The material conditions with which both the elites and those seeking a different world are faced are what will determine the actions of those in power, not party labels. At this point, those conditions can be summarized into three points. One is the growing global economic crisis, rooted in the very structure of capitalism, whose effects are becoming more visible and more disastrous by the day. The second is mounting global ecocide, careening quickly towards unimaginable disasters and the likelihood of a planet no longer able to support life within a couple of generations at the most. The third, in a way tieing the first two, is Peak Oil, the looming (if not already here) peak in world oil production, which will have incredible effects both economic and ecological. The needs of capital accumulation dictate the policies that elites, and the governments which enforce their interests, must undertake: ever-more savage austerity measures, ever more efforts to pursue control of markets, investment opportunities and resources, with resort to war increasingly necessary, and ever-more repressive police state measures to be able to carry out the first two. This is what we face regardless of which party, which group of elites, is in power.

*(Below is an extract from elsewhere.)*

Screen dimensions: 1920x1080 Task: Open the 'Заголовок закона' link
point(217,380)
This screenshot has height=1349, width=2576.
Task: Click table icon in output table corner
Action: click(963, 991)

Only a totally different social system, a radically new way of living, can get us out of this mess, and that will not be accomplished by electing someone, it will not be accomplished by a series of small steps over a period of many years. We just don’t have the luxury of time, the hour is getting late. An exploration of coherent political practice outside the existing system is very much an imperative on today’s menu.